Segment Start: Text under study

I can only comment on the glucose results being not accurate and can only speculate that the samples were mishandled somehow.  Extrapolating from that, one has to wonder if the handling of the samples sent to Cornell were compromised, esp with a leptin below Cornell's normal of 1-4. 

Kerry in NY
Sept 2014


Eleanor Kellon, VMD
 




---In EquineCushings@..., <JKemmerer@...> wrote :

We know this horse is Cushings but he is a thoroughbred so could these low results be correct?
= = = = = = = = =

The glucose definitely is not correct. That level is incompatible with life.

Leptin is much more stable to the effects of sample handling:

Effects of sample handling on the stability of interleukin 6, tumour necrosis factor-alpha and leptin.

 

so it may be correct.  A lab's "normals" are only a reflection of the population they tested which may not have included many (if any) thoroughbreds.  That said, can't rule out an effect if the delay in processing or heat exposure etc. was more severe than in that study.

Segment End: Text under study
Segment Start: Information supplied

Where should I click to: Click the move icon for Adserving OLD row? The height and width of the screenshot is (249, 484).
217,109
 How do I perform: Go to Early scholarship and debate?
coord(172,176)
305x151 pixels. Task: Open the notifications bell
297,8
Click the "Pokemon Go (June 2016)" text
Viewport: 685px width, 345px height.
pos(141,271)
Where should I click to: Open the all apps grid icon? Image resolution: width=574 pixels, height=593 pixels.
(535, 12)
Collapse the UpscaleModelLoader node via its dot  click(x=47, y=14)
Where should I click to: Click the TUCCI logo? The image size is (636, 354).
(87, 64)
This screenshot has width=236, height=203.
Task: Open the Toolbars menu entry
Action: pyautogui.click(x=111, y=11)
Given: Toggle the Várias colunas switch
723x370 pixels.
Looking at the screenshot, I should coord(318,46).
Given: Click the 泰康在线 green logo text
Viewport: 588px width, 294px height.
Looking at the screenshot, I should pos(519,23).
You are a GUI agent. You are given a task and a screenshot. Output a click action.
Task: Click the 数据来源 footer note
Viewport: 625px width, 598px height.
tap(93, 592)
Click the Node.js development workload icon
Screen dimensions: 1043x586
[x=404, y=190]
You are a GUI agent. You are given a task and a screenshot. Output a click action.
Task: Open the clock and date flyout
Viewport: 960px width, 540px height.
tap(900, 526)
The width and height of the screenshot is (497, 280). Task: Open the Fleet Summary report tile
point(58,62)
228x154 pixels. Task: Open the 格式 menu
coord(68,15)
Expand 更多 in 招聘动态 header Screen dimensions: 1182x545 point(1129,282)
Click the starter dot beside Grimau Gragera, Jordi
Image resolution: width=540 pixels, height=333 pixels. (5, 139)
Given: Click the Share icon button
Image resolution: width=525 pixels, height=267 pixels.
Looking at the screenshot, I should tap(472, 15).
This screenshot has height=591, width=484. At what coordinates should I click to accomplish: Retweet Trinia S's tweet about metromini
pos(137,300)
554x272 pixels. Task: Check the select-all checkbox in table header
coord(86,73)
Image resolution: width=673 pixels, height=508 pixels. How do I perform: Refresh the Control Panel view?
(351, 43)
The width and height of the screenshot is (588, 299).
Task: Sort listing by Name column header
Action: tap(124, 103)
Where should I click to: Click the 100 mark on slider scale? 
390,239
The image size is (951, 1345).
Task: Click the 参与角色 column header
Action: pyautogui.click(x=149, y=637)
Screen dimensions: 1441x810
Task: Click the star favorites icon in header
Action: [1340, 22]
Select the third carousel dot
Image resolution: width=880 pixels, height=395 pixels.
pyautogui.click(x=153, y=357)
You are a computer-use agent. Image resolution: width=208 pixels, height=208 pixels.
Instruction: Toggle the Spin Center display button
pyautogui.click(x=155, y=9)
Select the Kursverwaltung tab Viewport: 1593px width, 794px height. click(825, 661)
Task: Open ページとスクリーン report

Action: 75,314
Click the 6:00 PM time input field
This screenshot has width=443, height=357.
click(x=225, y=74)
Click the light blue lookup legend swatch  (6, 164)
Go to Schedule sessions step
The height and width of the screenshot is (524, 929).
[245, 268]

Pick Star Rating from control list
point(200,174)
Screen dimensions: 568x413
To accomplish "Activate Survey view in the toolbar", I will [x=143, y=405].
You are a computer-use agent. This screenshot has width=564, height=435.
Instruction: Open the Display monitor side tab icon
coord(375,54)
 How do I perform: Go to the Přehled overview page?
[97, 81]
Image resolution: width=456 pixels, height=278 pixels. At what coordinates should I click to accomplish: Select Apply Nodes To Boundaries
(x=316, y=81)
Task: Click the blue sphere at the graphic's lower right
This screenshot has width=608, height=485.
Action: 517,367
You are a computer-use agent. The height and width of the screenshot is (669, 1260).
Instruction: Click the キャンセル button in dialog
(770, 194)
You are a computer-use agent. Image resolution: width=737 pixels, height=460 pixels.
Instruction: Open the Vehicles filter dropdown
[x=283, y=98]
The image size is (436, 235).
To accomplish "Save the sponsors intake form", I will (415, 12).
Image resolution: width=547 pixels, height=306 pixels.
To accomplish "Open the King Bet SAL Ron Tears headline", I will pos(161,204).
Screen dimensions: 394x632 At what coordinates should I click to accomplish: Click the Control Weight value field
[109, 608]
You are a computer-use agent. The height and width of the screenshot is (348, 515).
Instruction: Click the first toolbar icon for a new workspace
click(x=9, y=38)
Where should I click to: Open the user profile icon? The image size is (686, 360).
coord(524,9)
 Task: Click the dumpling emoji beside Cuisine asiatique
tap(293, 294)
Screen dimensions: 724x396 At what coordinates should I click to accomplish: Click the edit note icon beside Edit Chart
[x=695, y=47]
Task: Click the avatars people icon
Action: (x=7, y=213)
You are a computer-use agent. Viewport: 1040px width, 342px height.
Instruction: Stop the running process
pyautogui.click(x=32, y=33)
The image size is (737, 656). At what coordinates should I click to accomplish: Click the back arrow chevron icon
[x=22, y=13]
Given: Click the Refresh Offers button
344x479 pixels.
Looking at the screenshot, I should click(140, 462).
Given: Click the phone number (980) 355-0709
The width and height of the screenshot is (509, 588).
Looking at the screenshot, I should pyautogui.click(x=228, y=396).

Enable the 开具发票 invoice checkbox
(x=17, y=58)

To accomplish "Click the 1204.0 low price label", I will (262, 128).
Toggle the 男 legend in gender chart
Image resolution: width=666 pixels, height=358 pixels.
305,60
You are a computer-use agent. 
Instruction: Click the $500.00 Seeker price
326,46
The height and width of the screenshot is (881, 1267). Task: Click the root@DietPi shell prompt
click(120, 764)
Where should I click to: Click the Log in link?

Segment End: Information supplied

Work instruction 1:
Decide whether each statement agrees with the text on the horse's glucose and leptin results. Answer yes or no for each, and quote the words of the text that decide it.
(a) The reported glucose level was judged to be impossible in a living horse.
(b) The horse being discussed is a thoroughbred.
(c) Leptin is described as easily affected by how samples are handled.
Work instruction 2:
Using the text on the horse's glucose and leptin results, answer each short question below.
(a) To which lab were the samples sent?
(b) According to the text, what are a lab's "normals" a reflection of?
(c) Which two handling problems are named as possible causes of an effect on the results?
Work instruction 3: Proceed with the text on the horse's glucose and leptin results, starting after its final sentence.

Reply 1:
(a) Yes: "That level is incompatible with life."
(b) Yes: "he is a thoroughbred"
(c) No: "Leptin is much more stable to the effects of sample handling"

Reply 2:
(a) Cornell
(b) The population the lab tested
(c) A delay in processing and heat exposure

Reply 3:
Eleanor in PA
www.drkellon.com
EC Co-owner
Feb 2001


 

Dr. Kellon and Kerry - So we know that the glucose is incorrect, I just saw Yoda walking around so he is alive ;-).  The ACTH is around the same results that she got about six months ago so I figure that is correct (he hasn't been on pergolide due to boarding problems) and if Leptin is very possibly correct I asked her to call the vet and see if they can call Cornell to do an insulin test on the sample that was sent to Cornell.  It will be interesting to see what the results of the insulin test are. 

Jean and Amber
in South Carolina
August 2004


Lavinia Fiscaletti
 

Hi Jean,

My previous post seems to have disappeared into a Neo black hole so apologies if this comes thru twice.

If this is the same vet and the samples were handled the same way, it could indicate that all the blood work has been compromised. That would mean the leptin level is actually higher, as is the ACTH. Same goes for 6 months ago. Either way, that ACTH is telling you the horse is extremely uncontrolled PPID and needs to be on meds. The risk for laminitis is extremely high and will only get worse as we begin to move into the seasonal rise period.

Given those parameters, I don't know that I'd waste money trying to add an additional test on a possibly compromised sample.

Lavinia, Dante, George Too and Peanut
Jan 05, RI
EC Support Team



Lavinia Fiscaletti
 

Hi Jean,

Kerry's right - that glucose can't be correct for a living horse (regardless of breed) so makes the rest of the results suspect for mishandling as well.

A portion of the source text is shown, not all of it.